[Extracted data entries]

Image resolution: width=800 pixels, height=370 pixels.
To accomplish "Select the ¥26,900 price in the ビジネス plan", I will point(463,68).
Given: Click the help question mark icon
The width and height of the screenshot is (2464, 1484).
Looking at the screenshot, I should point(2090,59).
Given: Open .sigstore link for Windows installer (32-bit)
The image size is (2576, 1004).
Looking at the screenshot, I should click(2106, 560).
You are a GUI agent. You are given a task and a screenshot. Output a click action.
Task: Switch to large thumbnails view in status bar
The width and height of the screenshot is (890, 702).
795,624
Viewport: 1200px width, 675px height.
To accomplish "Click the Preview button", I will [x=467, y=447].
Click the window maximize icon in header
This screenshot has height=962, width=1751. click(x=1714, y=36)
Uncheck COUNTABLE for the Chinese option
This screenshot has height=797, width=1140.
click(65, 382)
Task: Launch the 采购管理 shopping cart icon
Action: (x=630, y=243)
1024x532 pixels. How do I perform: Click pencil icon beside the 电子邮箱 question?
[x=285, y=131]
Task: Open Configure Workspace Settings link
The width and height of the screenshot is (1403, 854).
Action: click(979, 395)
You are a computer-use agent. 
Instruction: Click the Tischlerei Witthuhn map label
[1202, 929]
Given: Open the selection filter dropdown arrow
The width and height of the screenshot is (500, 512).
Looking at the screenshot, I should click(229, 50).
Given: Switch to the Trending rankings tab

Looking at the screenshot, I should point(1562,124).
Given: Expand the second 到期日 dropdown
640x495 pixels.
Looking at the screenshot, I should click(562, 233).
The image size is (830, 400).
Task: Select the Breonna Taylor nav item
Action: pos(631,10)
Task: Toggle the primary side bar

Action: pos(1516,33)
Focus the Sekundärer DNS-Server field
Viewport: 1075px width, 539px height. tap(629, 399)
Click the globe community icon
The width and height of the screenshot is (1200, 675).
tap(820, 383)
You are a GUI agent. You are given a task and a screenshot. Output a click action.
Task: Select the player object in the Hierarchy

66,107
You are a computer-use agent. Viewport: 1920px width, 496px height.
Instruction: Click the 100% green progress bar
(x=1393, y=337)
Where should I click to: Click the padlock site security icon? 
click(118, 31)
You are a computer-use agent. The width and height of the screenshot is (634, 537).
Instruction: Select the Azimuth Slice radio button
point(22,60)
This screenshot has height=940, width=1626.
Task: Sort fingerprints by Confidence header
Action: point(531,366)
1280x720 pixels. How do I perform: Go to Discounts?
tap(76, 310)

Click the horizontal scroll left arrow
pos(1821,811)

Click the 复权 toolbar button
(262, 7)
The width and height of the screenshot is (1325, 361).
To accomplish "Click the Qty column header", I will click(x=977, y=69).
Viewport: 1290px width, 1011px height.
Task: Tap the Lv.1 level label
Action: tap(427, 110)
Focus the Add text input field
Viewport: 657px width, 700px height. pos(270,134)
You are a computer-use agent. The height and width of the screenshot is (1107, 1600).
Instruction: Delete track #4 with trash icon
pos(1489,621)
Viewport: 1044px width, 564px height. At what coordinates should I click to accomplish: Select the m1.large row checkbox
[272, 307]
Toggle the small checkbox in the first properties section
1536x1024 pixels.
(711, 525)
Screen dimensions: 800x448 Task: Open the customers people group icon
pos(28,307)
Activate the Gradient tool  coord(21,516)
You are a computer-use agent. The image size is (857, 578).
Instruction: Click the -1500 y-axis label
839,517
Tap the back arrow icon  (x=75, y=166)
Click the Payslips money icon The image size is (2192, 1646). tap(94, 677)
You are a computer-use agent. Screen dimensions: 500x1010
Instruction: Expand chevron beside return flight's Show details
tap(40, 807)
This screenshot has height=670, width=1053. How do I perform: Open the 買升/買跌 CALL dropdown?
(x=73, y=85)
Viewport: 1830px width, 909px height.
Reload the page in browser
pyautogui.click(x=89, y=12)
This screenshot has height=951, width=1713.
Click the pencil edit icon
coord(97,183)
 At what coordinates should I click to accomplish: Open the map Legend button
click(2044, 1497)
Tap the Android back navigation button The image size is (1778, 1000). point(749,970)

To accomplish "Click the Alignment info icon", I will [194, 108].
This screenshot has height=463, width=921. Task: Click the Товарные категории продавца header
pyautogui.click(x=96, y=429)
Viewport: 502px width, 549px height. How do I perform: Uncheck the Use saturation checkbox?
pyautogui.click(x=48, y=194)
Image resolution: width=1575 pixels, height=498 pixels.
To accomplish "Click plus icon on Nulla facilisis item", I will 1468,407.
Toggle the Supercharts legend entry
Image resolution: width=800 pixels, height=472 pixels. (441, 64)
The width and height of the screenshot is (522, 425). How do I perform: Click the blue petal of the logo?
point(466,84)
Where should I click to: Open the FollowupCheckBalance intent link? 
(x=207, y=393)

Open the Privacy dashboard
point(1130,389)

=== What to work on ===
Reproduce the lines from the one containing "Viewport: 1830px width, 909px height." through the one containing "will [194, 108].", substituting "pen" for "pencil" and leaving everything else unchanged.

=== Written response ===
Viewport: 1830px width, 909px height.
Reload the page in browser
pyautogui.click(x=89, y=12)
This screenshot has height=951, width=1713.
Click the pen edit icon
coord(97,183)
 At what coordinates should I click to accomplish: Open the map Legend button
click(2044, 1497)
Tap the Android back navigation button The image size is (1778, 1000). point(749,970)

To accomplish "Click the Alignment info icon", I will [194, 108].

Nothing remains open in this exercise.